- [TASK GOAL]: Turn the entries starting at the line that contains "Узлы внесения удобрений (91, 366)" and ending at the line that contains "Preview (131, 157)" into a numbered list, skipping blank lines and leaving out the pictures.
-=-=-
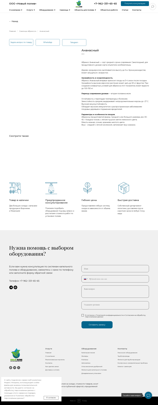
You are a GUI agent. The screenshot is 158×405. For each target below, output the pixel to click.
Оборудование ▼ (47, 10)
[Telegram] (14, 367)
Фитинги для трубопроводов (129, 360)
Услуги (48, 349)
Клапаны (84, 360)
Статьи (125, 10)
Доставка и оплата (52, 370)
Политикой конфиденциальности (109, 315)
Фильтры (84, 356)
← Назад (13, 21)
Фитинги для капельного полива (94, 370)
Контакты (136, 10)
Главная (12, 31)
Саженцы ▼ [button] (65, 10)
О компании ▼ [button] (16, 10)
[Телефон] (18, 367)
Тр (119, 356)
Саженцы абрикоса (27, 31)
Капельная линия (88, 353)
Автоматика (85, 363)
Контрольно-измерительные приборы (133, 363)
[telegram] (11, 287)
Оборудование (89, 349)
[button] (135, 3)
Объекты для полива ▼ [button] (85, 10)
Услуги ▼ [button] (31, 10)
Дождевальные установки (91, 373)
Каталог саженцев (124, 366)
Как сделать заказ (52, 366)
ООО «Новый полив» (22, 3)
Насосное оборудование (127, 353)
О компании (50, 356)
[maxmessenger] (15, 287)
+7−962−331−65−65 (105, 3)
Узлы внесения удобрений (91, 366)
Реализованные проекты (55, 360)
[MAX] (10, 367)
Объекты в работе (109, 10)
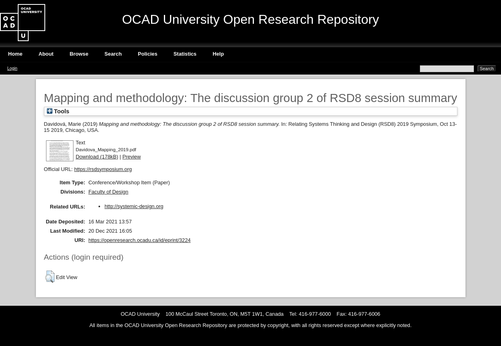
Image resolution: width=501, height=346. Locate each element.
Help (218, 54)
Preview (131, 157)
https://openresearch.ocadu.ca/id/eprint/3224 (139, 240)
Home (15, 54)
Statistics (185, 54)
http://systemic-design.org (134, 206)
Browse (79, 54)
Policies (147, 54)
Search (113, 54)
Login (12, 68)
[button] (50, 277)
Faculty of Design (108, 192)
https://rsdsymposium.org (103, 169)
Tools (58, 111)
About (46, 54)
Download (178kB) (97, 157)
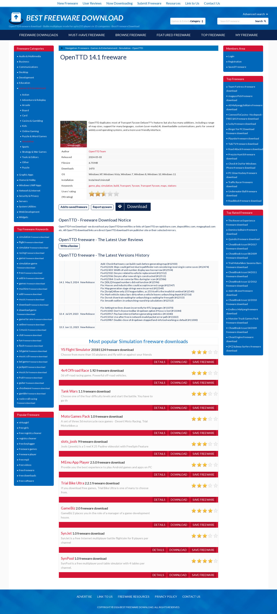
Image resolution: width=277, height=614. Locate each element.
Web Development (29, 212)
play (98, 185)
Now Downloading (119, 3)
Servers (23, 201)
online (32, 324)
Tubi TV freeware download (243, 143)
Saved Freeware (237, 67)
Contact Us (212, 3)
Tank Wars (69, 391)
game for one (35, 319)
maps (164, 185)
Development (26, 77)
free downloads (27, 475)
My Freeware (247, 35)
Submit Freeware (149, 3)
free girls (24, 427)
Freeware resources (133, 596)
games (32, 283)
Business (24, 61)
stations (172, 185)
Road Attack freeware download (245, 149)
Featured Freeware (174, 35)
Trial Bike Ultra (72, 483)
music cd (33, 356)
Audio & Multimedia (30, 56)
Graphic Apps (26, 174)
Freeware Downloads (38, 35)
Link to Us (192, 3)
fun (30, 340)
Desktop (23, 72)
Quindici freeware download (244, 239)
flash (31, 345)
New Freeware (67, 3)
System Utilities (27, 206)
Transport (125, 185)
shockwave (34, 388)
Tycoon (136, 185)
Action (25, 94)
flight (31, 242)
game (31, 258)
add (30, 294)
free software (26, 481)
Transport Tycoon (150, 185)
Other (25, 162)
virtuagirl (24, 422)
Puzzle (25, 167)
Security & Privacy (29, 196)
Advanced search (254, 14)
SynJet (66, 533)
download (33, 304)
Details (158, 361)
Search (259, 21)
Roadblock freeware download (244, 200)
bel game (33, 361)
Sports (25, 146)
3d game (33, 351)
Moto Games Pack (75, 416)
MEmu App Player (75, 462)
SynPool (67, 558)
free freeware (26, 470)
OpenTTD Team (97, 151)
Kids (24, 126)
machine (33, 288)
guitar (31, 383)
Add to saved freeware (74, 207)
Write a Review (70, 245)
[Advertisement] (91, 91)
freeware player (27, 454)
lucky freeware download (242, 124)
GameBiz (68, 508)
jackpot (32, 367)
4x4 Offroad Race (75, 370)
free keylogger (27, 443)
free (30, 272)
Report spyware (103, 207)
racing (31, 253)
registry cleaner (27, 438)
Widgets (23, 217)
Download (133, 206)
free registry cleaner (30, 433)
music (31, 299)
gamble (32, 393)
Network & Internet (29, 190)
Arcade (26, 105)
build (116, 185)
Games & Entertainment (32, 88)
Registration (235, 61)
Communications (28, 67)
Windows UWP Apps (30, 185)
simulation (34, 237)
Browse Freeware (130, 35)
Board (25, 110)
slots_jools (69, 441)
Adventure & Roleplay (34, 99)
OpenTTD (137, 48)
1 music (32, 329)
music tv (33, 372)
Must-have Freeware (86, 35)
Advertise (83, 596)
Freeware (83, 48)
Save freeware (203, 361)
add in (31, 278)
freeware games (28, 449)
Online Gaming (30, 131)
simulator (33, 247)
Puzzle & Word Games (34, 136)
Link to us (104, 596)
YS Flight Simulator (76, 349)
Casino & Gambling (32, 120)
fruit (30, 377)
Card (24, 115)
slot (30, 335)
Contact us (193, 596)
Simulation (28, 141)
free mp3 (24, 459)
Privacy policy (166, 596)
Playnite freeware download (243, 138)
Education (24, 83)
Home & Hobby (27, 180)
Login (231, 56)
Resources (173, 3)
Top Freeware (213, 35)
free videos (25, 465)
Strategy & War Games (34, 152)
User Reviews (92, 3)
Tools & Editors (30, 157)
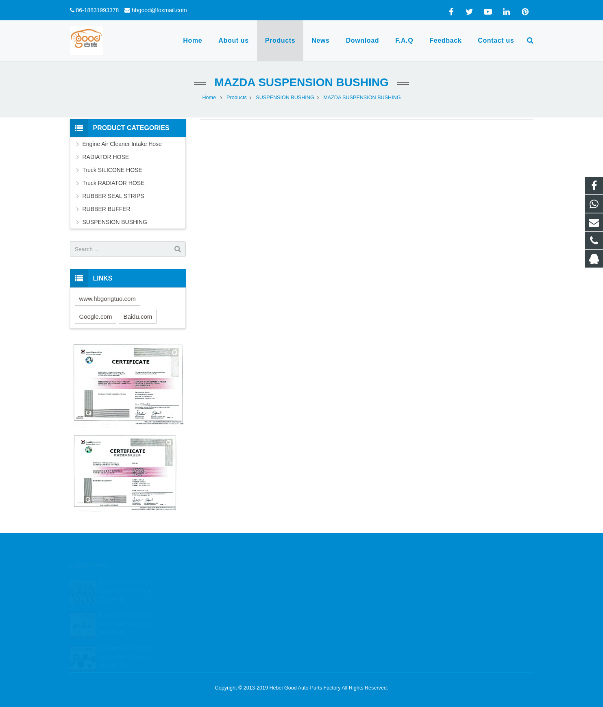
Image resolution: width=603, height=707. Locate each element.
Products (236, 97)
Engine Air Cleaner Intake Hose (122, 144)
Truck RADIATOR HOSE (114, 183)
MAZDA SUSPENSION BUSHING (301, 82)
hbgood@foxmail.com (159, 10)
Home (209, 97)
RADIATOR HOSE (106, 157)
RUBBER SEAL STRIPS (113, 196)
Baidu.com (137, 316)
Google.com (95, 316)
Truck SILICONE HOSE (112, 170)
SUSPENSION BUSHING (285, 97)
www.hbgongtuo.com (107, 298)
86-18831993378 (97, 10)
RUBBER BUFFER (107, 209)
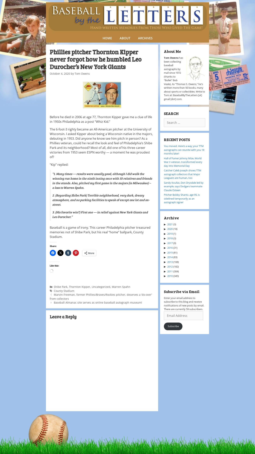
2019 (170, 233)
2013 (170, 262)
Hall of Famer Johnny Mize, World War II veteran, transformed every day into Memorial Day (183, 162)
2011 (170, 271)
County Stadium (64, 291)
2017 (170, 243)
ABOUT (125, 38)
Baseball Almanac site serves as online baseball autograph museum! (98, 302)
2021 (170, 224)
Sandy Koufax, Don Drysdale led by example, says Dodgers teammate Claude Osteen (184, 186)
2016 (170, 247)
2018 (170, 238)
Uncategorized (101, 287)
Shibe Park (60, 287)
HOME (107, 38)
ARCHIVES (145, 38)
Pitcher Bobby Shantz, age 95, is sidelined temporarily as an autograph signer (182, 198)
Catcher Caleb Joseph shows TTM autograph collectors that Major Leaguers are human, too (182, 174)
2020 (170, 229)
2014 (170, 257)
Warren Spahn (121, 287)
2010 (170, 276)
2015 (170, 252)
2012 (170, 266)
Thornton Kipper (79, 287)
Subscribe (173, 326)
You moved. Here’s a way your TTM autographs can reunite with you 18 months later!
-=-=-
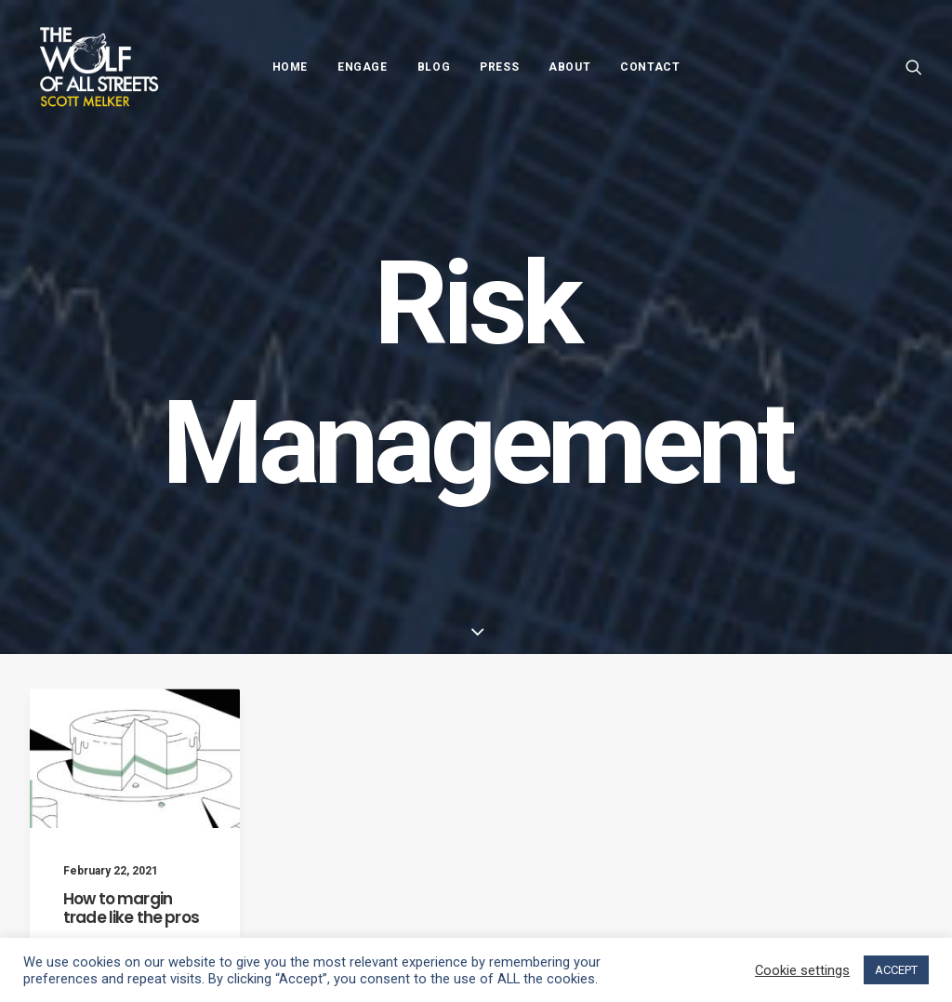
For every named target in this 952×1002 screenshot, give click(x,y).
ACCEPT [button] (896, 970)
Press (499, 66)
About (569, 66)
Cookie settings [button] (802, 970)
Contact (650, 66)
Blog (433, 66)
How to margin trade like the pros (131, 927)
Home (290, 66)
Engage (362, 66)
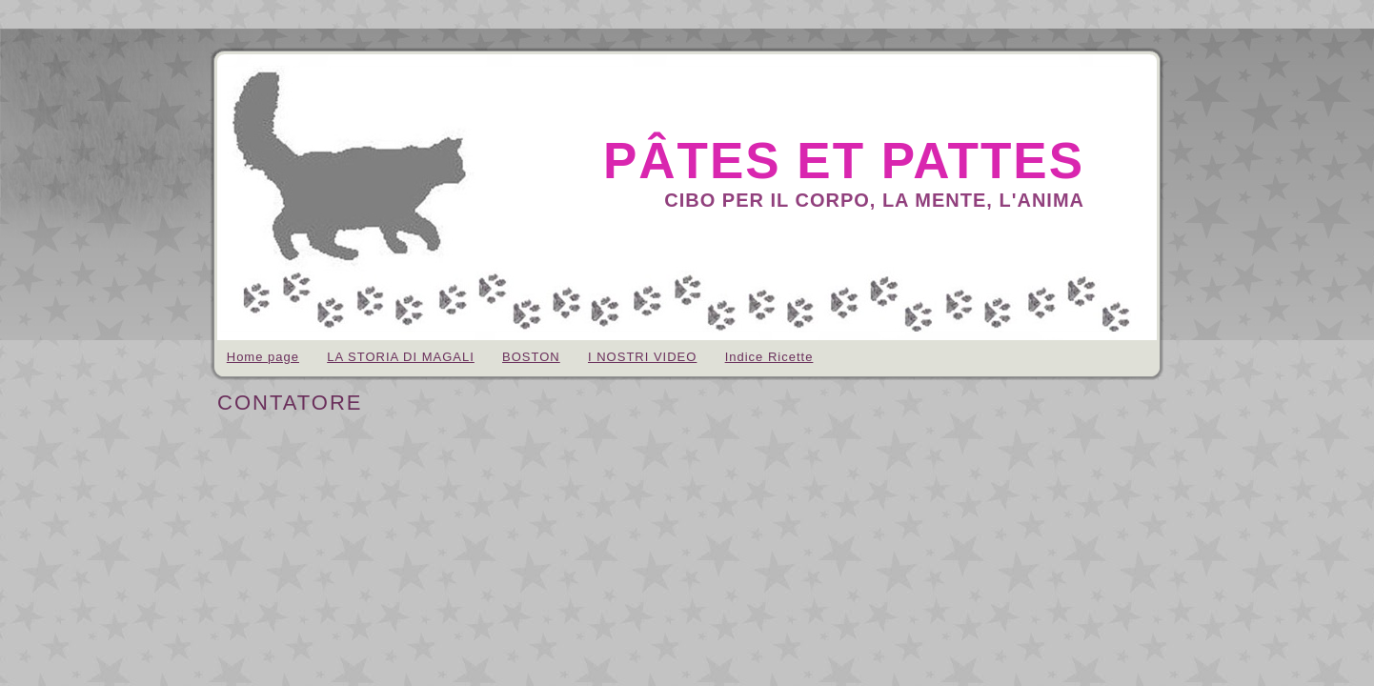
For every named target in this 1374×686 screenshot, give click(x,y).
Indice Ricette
-=-=-
- [RESPONSE]:
1. Узлы внесения удобрений (91, 366)
2. Реализованные проекты (55, 360)
3. [MAX] (10, 367)
4. Объекты в работе (109, 10)
5. Image resolution: width=501, height=346. Locate each element.
6. Help (218, 54)
7. Preview (131, 157)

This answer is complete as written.